Now Kagan is dean of Harvard law and Barack Obama’s nominee to become solicitor general. Her law school transcripts, part of a clerkship application with Thurgood Marshall, were buried in the justice’s papers and unearthed by Legal Times. The application was successful.

In her first semester at Harvard law in 1984, Kagan didn’t make a single A, Legal Times reports. She got a B-minus in torts, a B in criminal law and a mark of “Cr” in legal methods. But the next semester, she made one A-minus and As in the rest of her classes. Randall Kennedy, one of five Harvard law professors who provided recommendations for Kagan, said he gave her an A-plus in his class and he recommended her “unreservedly.”

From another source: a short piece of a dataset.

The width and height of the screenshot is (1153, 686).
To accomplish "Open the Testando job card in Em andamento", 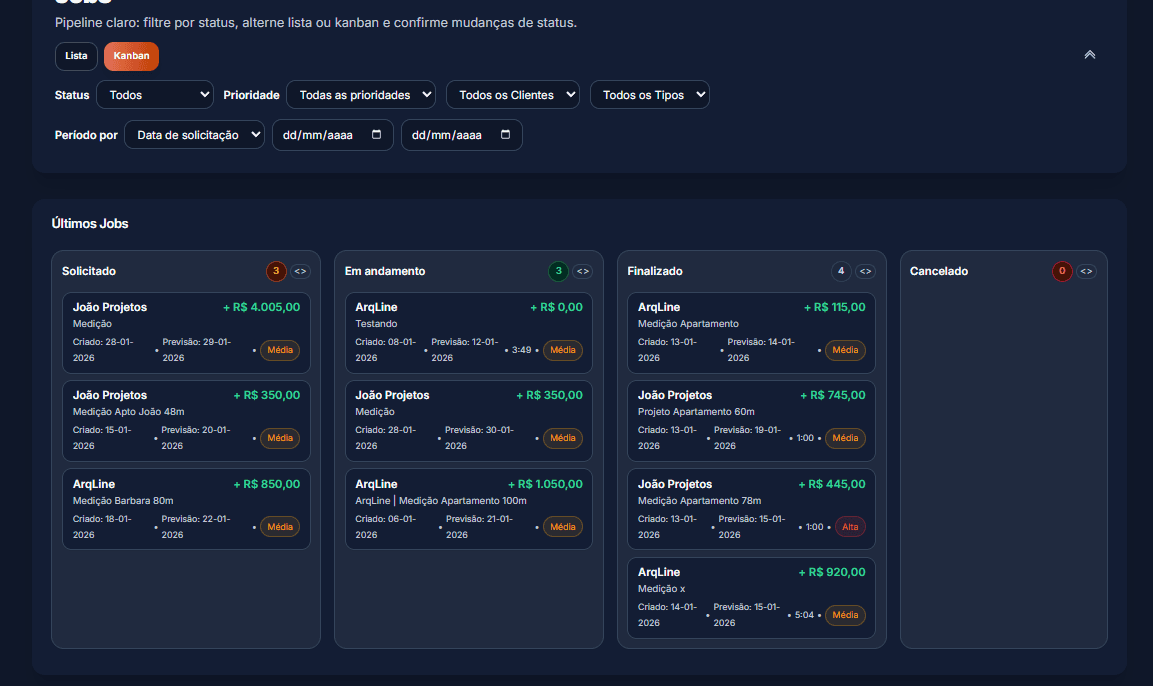I will (x=468, y=332).
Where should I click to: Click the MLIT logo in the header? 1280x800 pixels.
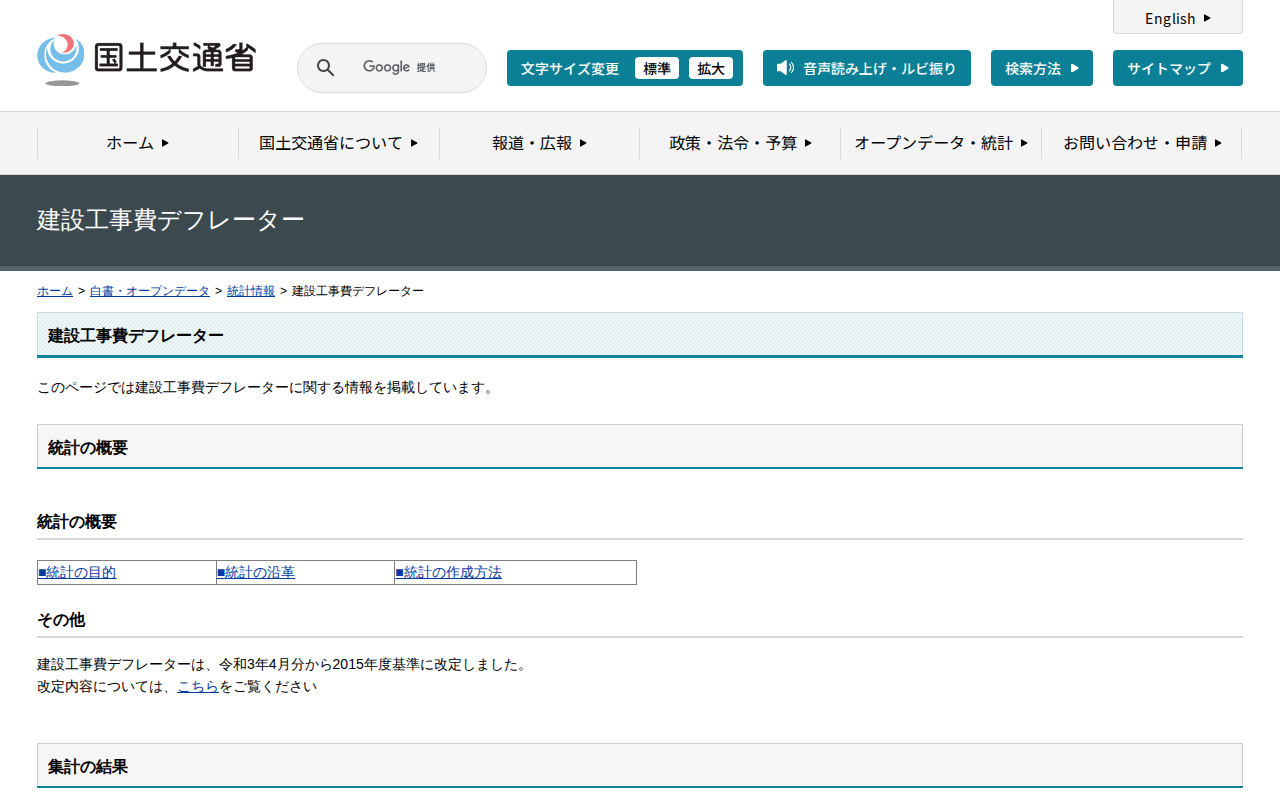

All of the professors gave “effusive” praise to Kagan, the story says. Charles Nesson praised her edits on an article he published in the Harvard Law Review. “She understood my arguments very well, pointed out weaknesses with precision and tact, suggested specific ways to remedy them, pushed me to say what I wanted to express, and helped me express it,” he wrote. “Indeed, I thought she was fabulous in every aspect of writing right down to spelling. I cannot give her a higher recommendation.”

Property professor Frank Michelman wrote that Kagan had “qualities both of seriousness and warmth, genuine and evident though not ebullient or obtrusive,” the story reports.